- What the task requires
Write out the text lines of the data below without any changes, leaving out the pictures.

- Data lines

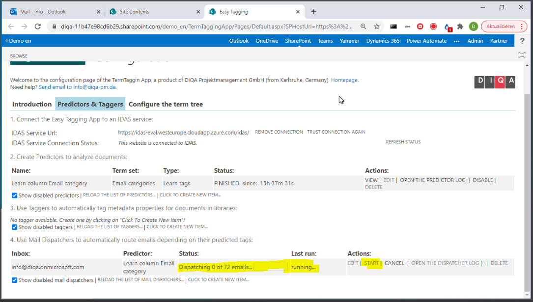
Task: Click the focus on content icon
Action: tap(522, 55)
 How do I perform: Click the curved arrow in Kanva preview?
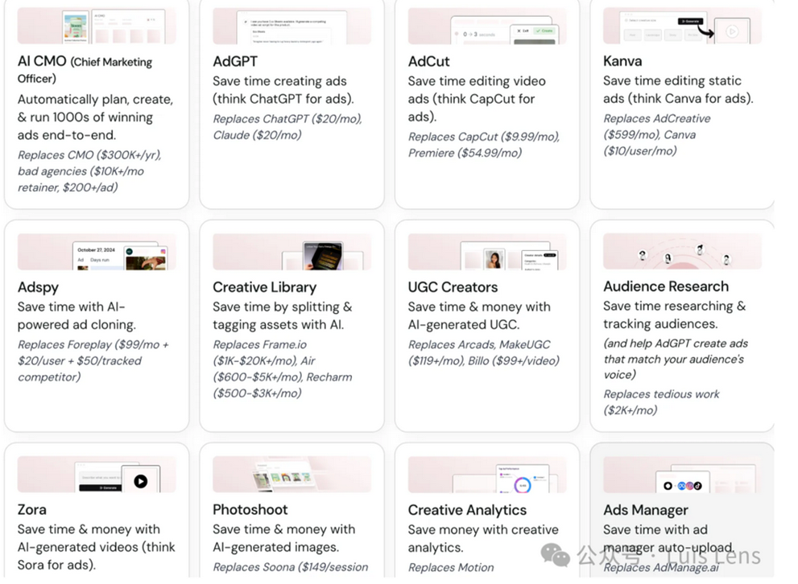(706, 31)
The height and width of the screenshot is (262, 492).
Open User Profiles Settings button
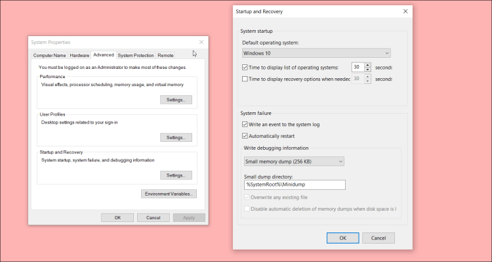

- Solution to this problem
Task: Click the focus on content icon
Action: tap(522, 55)
 How do I perform: Click the curved arrow in Kanva preview?
(706, 31)
The height and width of the screenshot is (262, 492).
Open User Profiles Settings button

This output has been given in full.